MeltanoLabs/tap-snowflake

Option to print SQL statements for debug/perf reasons

Opened this issue ยท 7 comments

@edgarrmondragon and @kgpayne - Is there any option that you know of to print the SQL statements (commands or SELECT queries) as they are executing?

I believe I recall vaguely that SQLAlchemy supports something like this and I thought it could be helpful to enable it for scenarios where we want to debug what commands are being sent and/or to observe performance on specific commands.

@aaronsteers afaik sqlalchemy emits logs for all queries with the sqlalchemy.engine.Engine logger, so it's a matter of setting the log level of that to INFO.

@edgarrmondragon - Great, thanks!
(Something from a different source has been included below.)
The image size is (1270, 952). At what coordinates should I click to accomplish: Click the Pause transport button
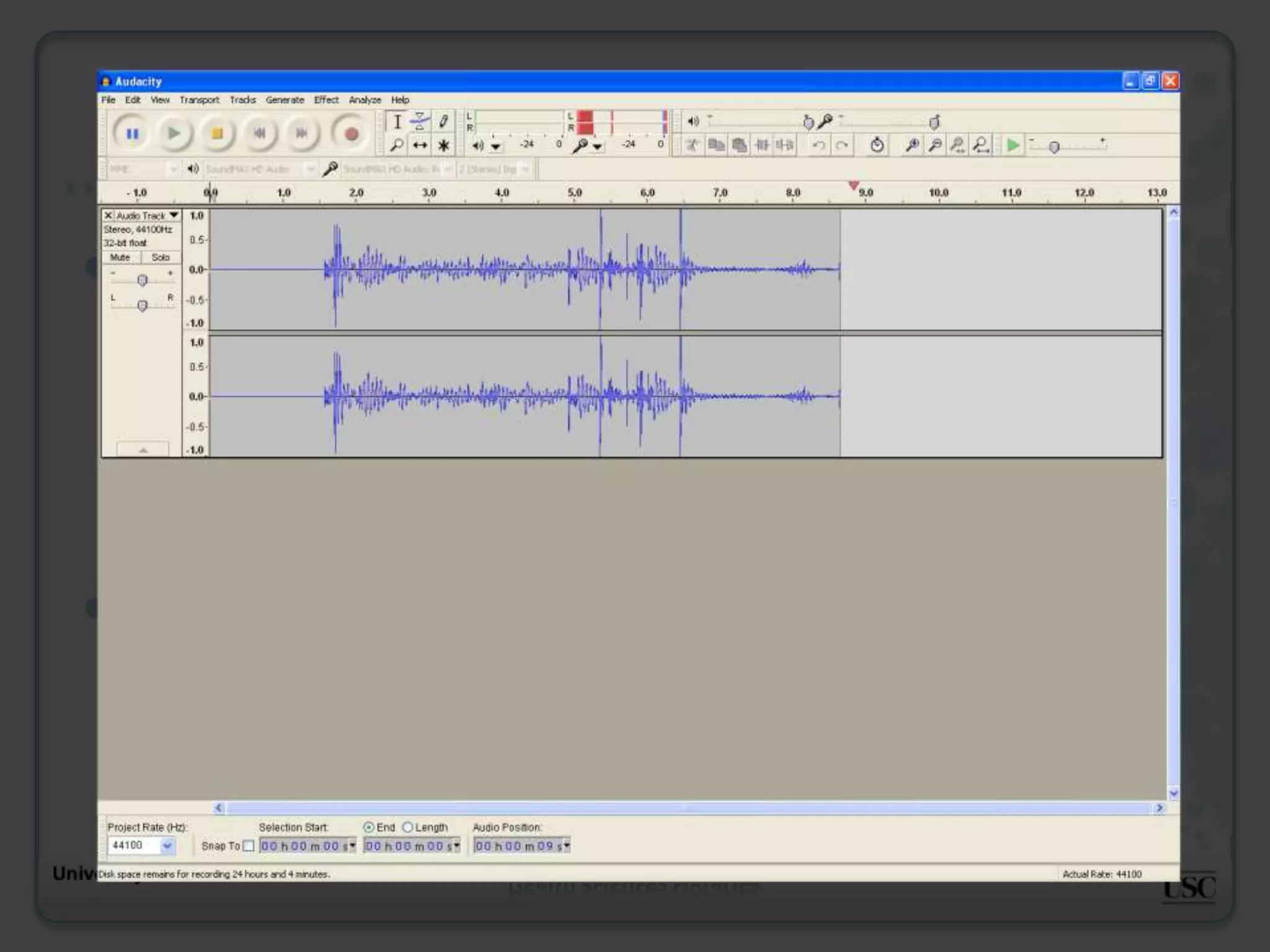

Turns out I didn't need it in this pass. At first I was getting weird results due to discovery running first and taking a minute on its own - but then mitigated by running meltano select EXTRACTOR --list between executions to make sure the catalog is up-to-date before running the 'real' sync operation.

It would probably still be nice to have a docs entry or env var that can toggle this on or off - but I don't think it's very high priority as of now.

@aaronsteers @edgarrmondragon I ran into performance issues with SQLAlchemy inspect and Snowflake during testing today too. TLDR; is that our default implementation of catalog discovery assumes it is cheap to query db metadata, which in snowflake it really isn't.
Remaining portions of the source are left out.